この再編の取り組みはDNINへと拡大され、同社はより弾力的な運営ができるよう、2013年に上場廃止となった。その後2014年には別の出資企業が出資を取りやめ、経営の自立性と俊敏性を高める2015年のDNIN経営改革への地ならしが進んだ。

2012-DNHAによるSUBROS火災事故のライン復旧支援
2012-DNHAによるSUBROS火災事故のライン復旧支援
2012-DNHA支援の証-SUBROS火災事故におけるスリ氏(SUBROS社長)との協力
2012-DNHA支援の証-SUBROS火災事故におけるスリ氏(SUBROS社長)との協力

2015年、デンソーは生産性を最適化するためにエンジン制御モジュール(ECM)の生産をスブロス社に委託し、業務の効率化と費用対効果の向上を図った。この戦略的な一手が功を奏してデンソーは4年ぶりに黒字を達成し、再生計画の実施は一つの節目を迎えた。
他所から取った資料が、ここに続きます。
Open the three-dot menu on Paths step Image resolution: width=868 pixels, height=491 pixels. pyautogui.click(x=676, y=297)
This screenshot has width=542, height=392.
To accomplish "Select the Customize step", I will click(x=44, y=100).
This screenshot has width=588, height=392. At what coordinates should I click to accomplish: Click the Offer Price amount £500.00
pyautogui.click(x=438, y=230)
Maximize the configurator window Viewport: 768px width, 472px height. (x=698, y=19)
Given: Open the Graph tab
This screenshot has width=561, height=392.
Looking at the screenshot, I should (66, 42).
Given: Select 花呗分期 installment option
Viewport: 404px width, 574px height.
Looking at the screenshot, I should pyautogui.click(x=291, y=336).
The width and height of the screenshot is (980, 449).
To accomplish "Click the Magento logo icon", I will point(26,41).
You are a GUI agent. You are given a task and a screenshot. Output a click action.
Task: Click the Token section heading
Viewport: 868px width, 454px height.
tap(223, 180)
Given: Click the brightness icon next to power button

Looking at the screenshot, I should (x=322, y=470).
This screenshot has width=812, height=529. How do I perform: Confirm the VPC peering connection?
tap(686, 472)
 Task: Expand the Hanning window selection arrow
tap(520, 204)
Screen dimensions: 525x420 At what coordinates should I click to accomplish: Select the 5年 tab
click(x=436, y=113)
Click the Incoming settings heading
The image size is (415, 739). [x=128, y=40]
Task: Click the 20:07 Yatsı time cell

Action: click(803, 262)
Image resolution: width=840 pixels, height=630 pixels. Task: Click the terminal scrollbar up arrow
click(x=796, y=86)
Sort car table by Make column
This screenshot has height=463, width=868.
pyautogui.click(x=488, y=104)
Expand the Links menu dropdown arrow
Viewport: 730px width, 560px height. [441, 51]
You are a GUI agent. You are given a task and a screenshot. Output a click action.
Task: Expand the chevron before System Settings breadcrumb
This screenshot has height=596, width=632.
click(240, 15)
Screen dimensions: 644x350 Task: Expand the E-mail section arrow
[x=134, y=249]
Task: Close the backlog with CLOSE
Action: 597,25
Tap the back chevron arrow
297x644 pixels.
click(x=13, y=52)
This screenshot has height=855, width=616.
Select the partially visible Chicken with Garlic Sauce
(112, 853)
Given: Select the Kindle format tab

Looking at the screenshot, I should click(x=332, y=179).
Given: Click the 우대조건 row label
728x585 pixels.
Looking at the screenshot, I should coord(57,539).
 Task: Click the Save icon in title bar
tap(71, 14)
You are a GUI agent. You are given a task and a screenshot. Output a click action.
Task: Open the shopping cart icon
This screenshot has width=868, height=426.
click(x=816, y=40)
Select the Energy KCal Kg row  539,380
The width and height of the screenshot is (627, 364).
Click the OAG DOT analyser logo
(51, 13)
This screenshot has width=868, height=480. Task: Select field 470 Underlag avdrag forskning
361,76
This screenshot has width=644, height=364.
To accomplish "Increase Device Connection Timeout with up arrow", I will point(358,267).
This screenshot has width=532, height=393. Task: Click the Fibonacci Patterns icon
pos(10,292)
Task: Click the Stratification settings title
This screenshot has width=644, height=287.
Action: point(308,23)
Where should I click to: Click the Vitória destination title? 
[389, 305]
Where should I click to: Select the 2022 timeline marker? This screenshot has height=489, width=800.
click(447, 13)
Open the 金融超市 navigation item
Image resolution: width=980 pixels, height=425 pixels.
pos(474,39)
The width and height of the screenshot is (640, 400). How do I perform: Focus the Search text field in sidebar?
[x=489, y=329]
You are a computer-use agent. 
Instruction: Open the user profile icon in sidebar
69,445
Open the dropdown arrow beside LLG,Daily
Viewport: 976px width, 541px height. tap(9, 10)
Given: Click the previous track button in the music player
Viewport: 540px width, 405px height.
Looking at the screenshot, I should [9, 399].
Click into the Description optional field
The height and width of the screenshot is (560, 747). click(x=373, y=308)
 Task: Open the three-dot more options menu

同時に、インド政府は2015年に自動車政策の大幅な変更に着手し、特に排出ガス基準関連の規制を世界基準に合わせて強化すると主張した。これはデンソーにとって非常に大きなチャンスであった。キャリブレーション活動を通じて顧客の規制順守を速やかにサポートし、業界における信頼できるパートナーとしての地位をさらに確固たるものにできるのだ。

事業再生と戦略的な再編の取り組みが主役となった2015年は、デンソーにとって大きな転換の年となった。先を見越した対策と戦略的連携を通じてさまざまな課題を乗り越えながら、より強く、レジリエンスをさらに高めたデンソーは、ダイナミックなインドの自動車市場における持続的な成長と成功に向けた態勢を整えていった。